*SHORT TASK:*
Starting at the line that contains "Click the Problemas warning triangle icon" and ending at the end of the data, recast those lines as a numbered list, omitting blank lines and any pictures.

*GIVEN RECORDS:*
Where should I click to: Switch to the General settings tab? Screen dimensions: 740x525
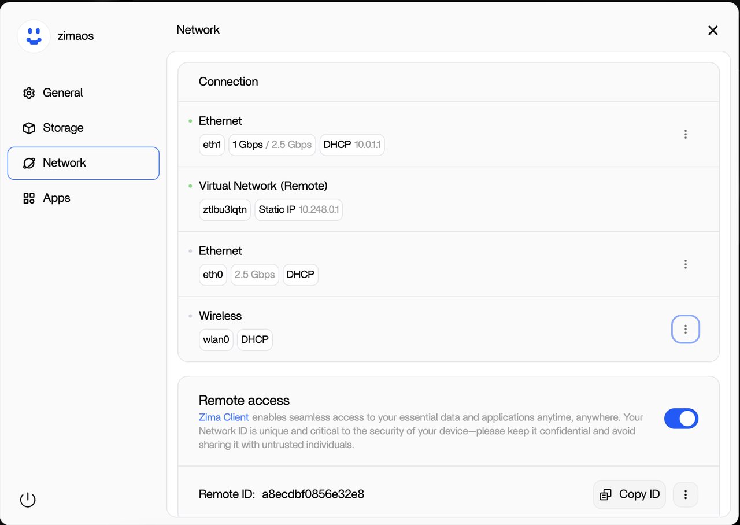[x=62, y=93]
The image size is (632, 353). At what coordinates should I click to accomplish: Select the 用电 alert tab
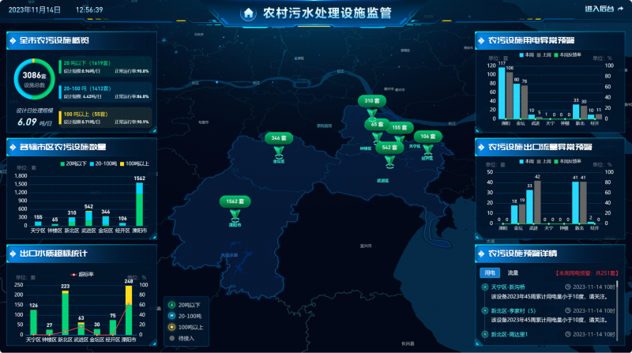click(489, 272)
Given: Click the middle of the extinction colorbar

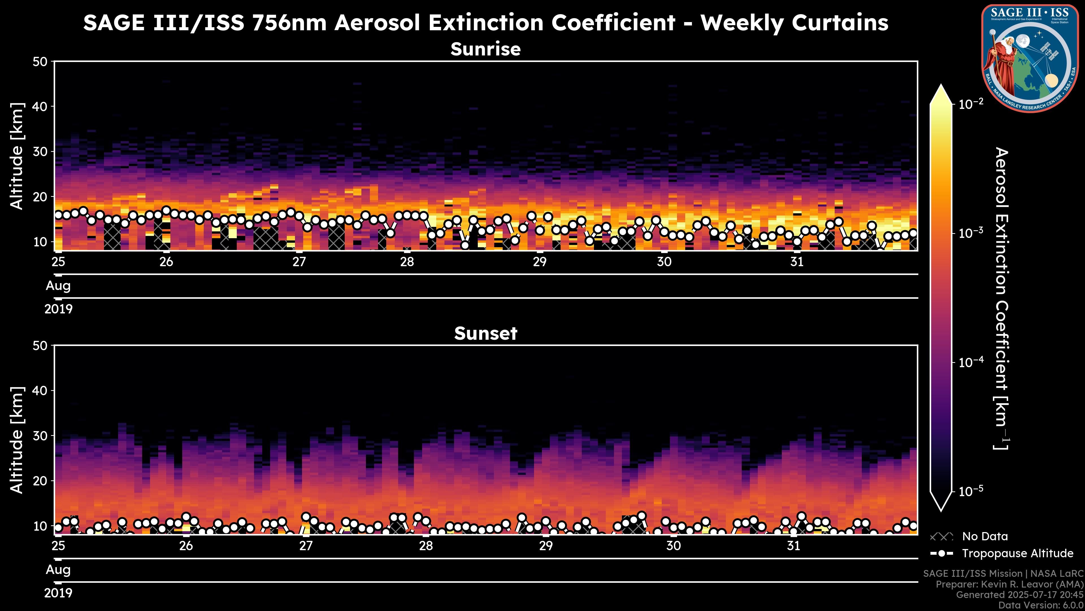Looking at the screenshot, I should pyautogui.click(x=941, y=297).
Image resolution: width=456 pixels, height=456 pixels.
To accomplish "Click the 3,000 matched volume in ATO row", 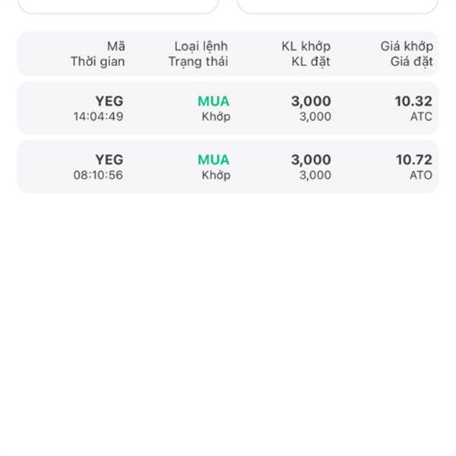I will (x=311, y=160).
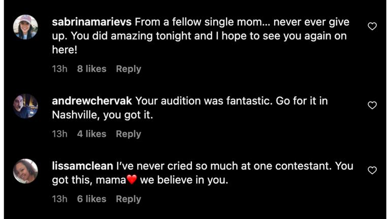Like lissamclean's comment with heart icon

pyautogui.click(x=372, y=170)
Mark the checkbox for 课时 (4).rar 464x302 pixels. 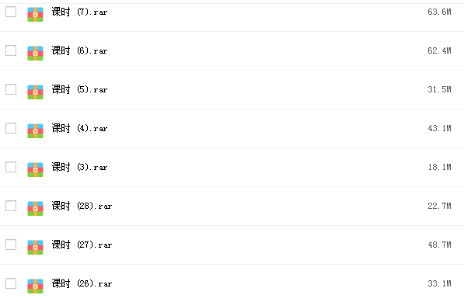11,128
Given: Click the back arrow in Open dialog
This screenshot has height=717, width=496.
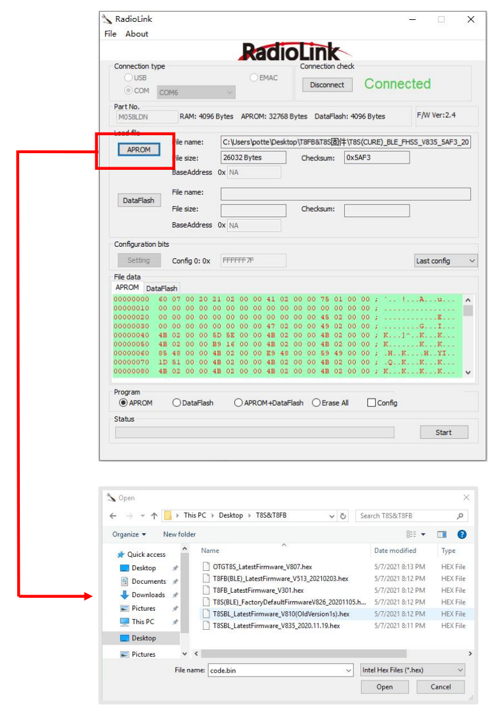Looking at the screenshot, I should click(x=113, y=516).
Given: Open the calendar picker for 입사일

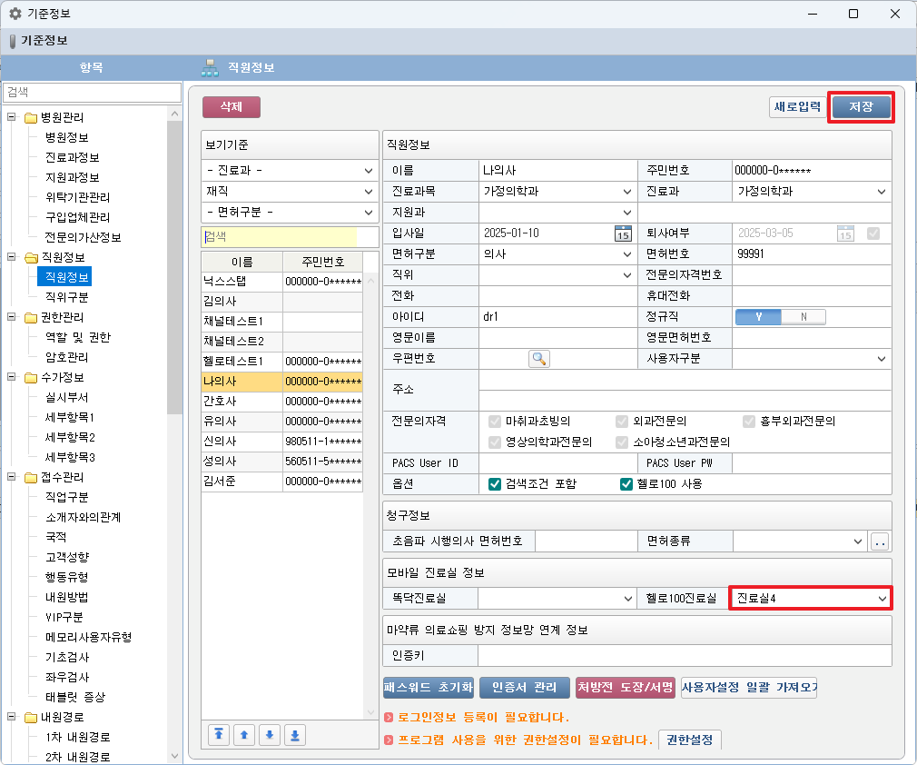Looking at the screenshot, I should pos(623,233).
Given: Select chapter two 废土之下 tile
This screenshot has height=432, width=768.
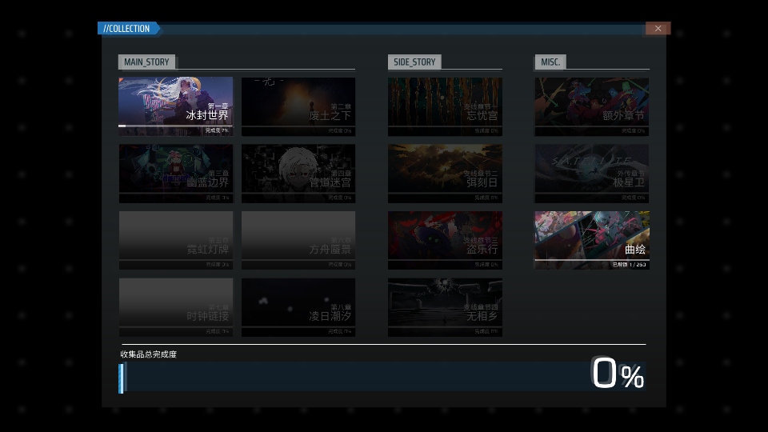Looking at the screenshot, I should click(298, 106).
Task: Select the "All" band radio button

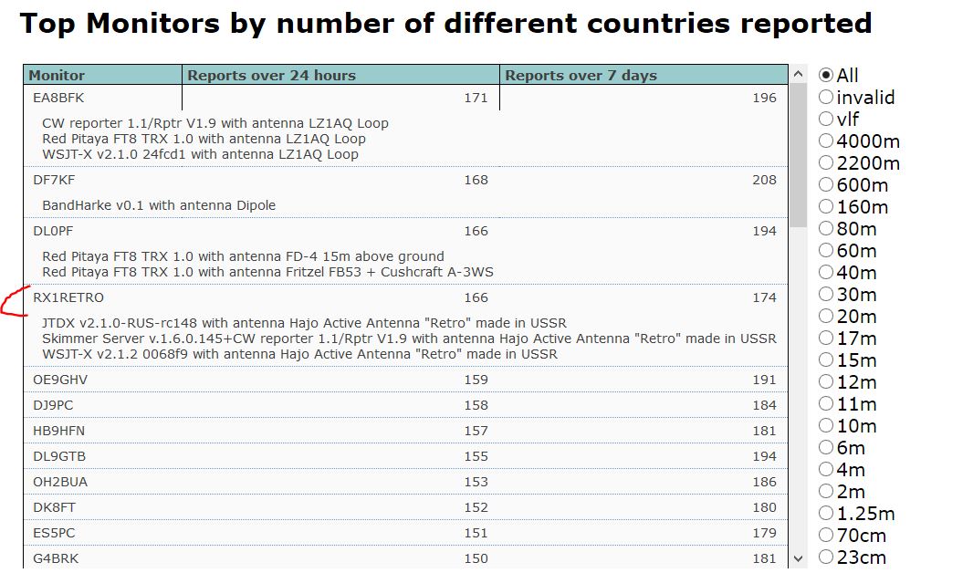Action: coord(826,76)
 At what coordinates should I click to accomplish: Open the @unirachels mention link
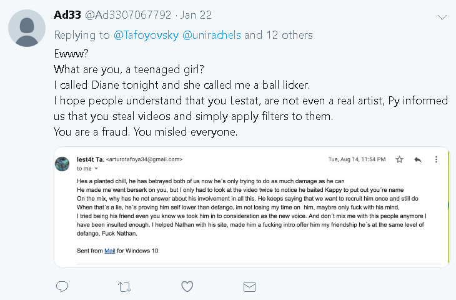pyautogui.click(x=211, y=35)
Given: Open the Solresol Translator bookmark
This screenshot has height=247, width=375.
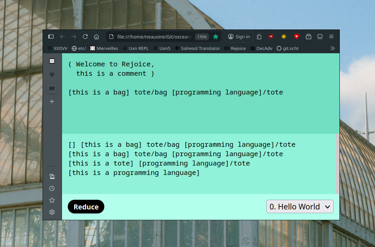Looking at the screenshot, I should 197,48.
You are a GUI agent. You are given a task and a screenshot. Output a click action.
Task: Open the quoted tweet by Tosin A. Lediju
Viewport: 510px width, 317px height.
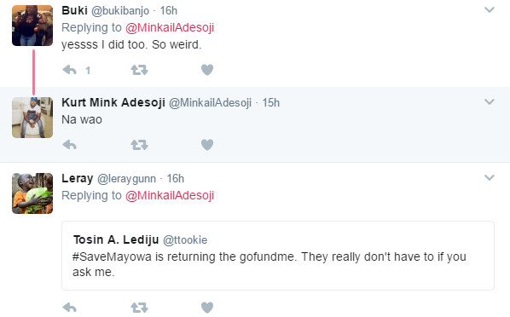[x=278, y=256]
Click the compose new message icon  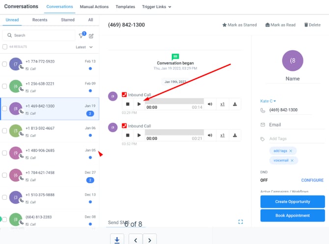[x=91, y=35]
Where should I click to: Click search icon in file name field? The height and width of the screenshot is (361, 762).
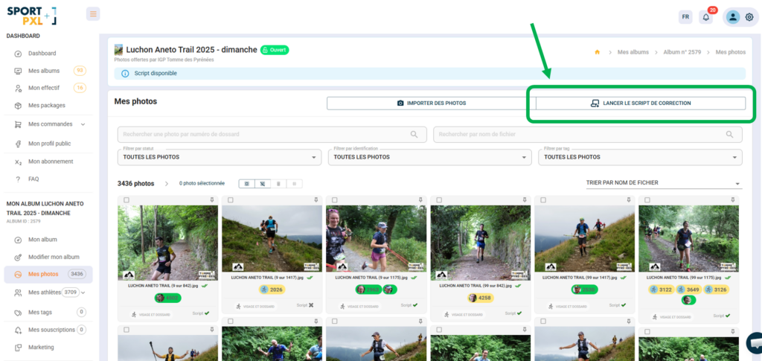pyautogui.click(x=730, y=135)
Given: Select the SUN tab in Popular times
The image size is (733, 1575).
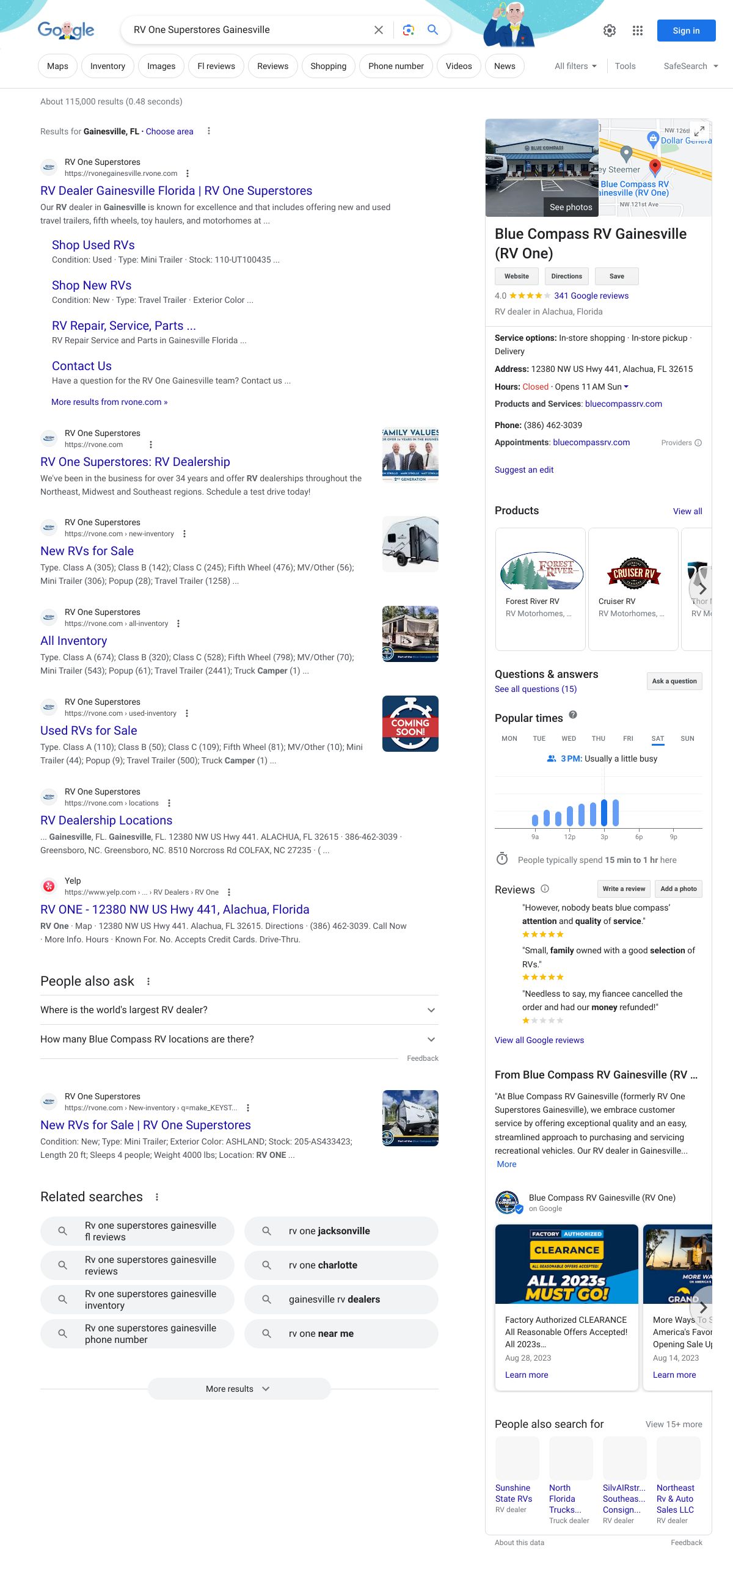Looking at the screenshot, I should [687, 739].
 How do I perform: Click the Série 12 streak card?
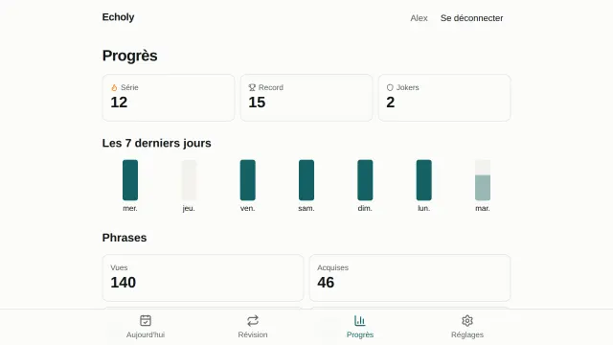click(169, 98)
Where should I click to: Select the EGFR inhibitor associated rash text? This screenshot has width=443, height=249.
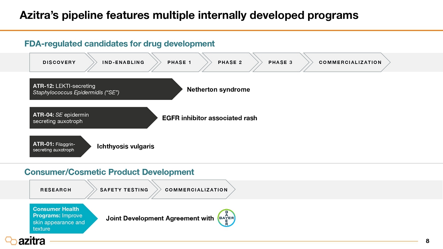[x=209, y=118]
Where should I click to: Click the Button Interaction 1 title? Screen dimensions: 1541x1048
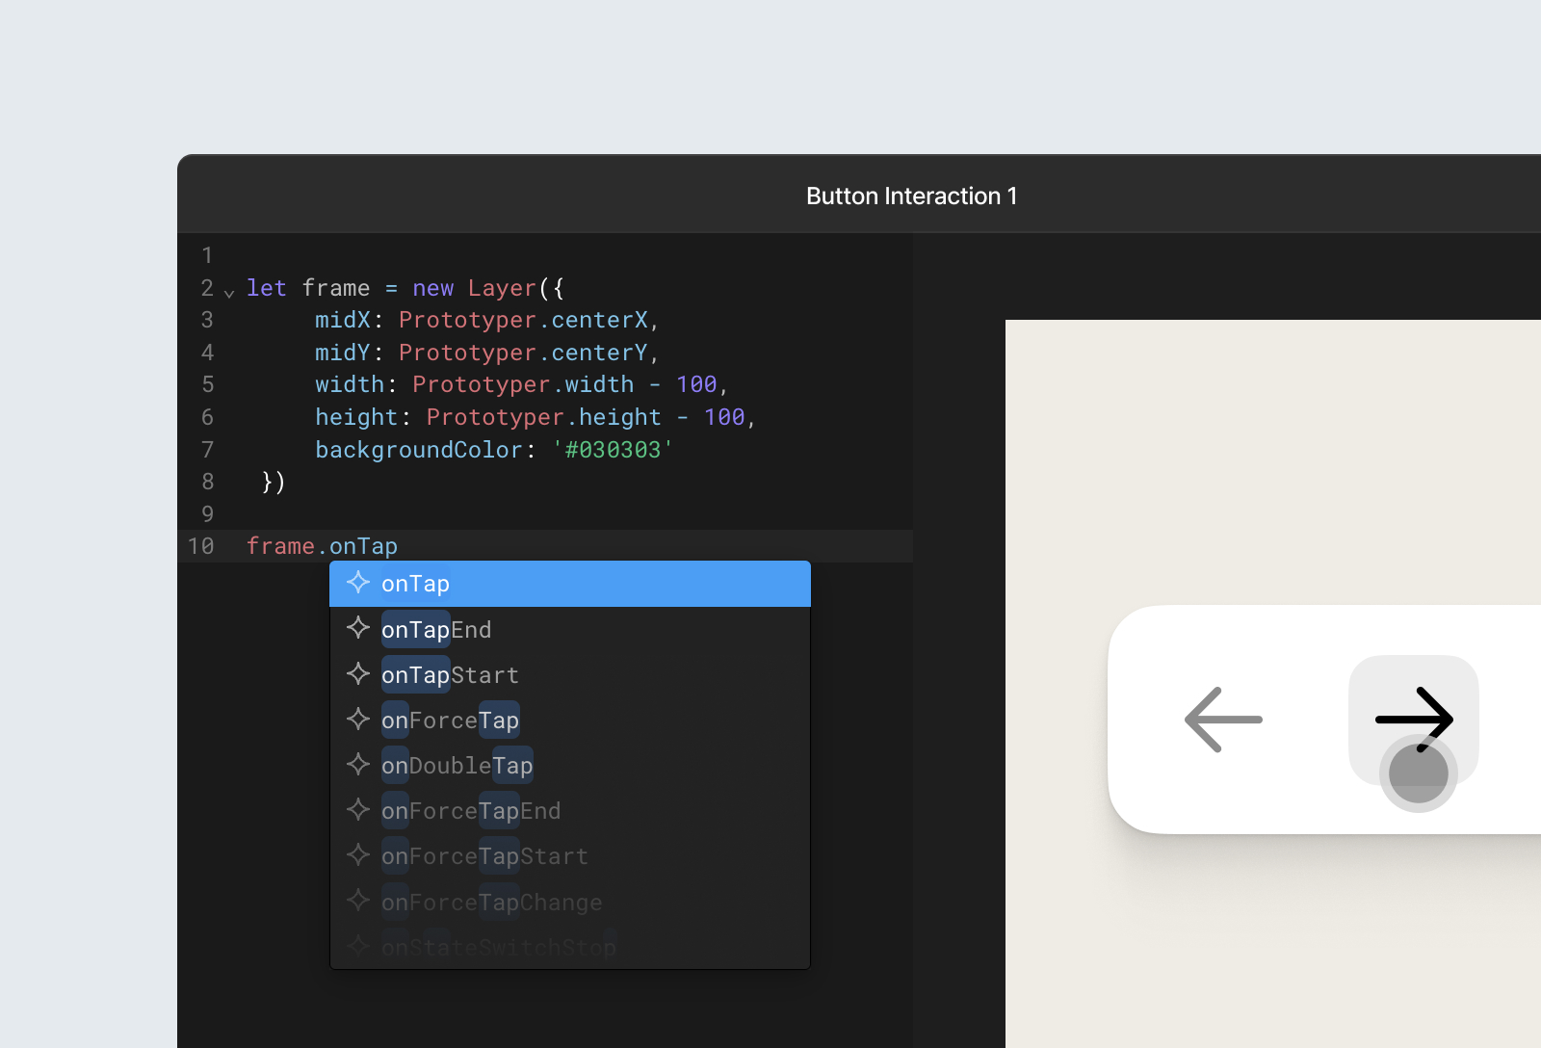(x=911, y=196)
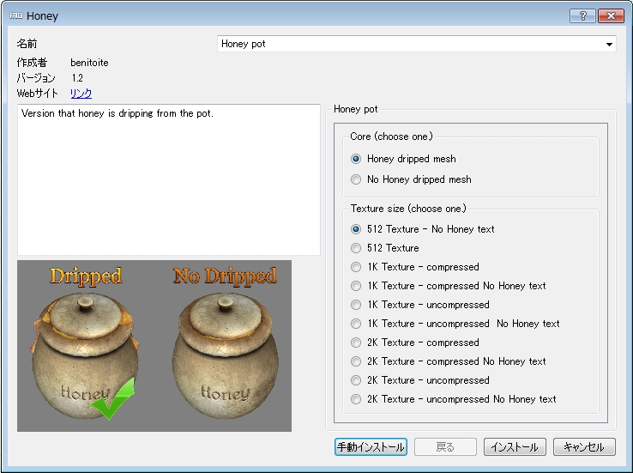Click the description text box
This screenshot has width=633, height=473.
tap(168, 179)
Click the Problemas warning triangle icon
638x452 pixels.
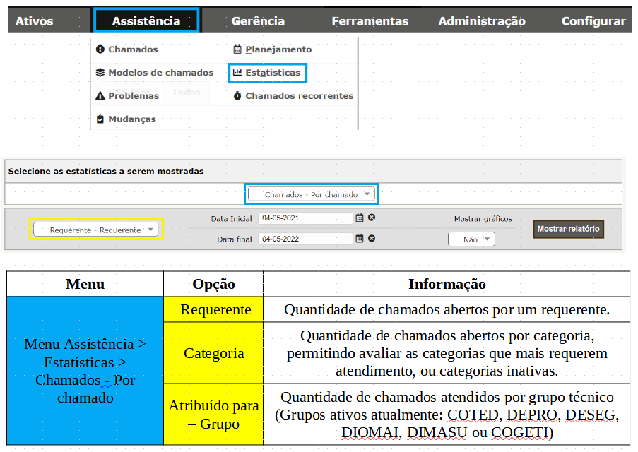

*FULL ANSWER:*
1. Click the Problemas warning triangle icon
2. 638x452 pixels.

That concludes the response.